A well-intentioned experiment that’s hobbled by its longueurs.

A man recalls his past through the filter of money—often ill-gotten or badly spent—in this inventive if tangled tale.

The protagonist of this second translated novel by Argentine writer Pauls (The Past, 2003) opens his story at age 14, when he witnessed the funeral of a captain of industry who died in a helicopter crash under mysterious circumstances.

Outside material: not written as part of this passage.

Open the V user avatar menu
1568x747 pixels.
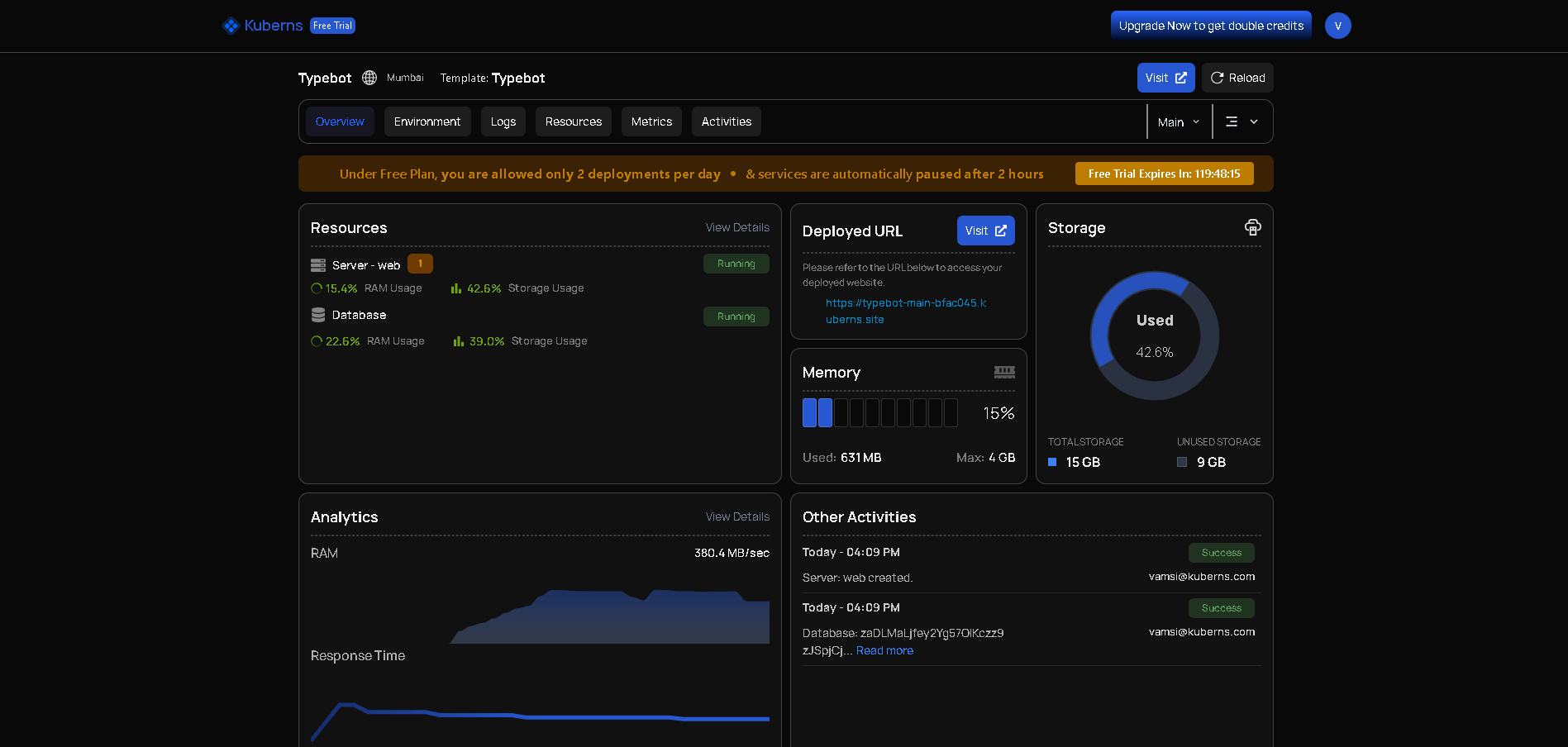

The man was a family friend, but the narrator here and elsewhere isn’t interested so much in intimacies and relationships as financial connections: as he drills deeper into his past, he ponders the dead man’s attaché case full of cash, his father’s lifelong gambling habit, his mother’s ineptitude with money, and his own bad investment in a money pit. “Ponder” is the operative term here: Pauls writes in a recursive style built on long sentences with subclauses that aspire to Jamesian girth and gravitas. Credit Pauls for a rhetorical command that keeps these sentences from collapsing (and translator Robins for successfully preserving their integrity). At its best, the strategy conveys the gnarled and interior mental state that such financial fixation produces (in the early sections, the protagonist obsesses over the dead man’s irritating crostini-crunching); at its worst, and too often, it’s simply digressive, overexpanded navel-gazing. That’s all the more frustrating because buried under Pauls’ thickets of prose is a pointed commentary on the fragility of money and the oppressive Argentine politics of the 1960s and '70s. And Pauls can sensitively render the way money both bound and disconnected the novel's hero from his divorced parents. But when it comes time to bring the story to a strong emotional finish, the impact of the climax is overwhelmed by the sheer weight of the prose; though short as a novella, it’s dense as an epic but without the widescreen effects.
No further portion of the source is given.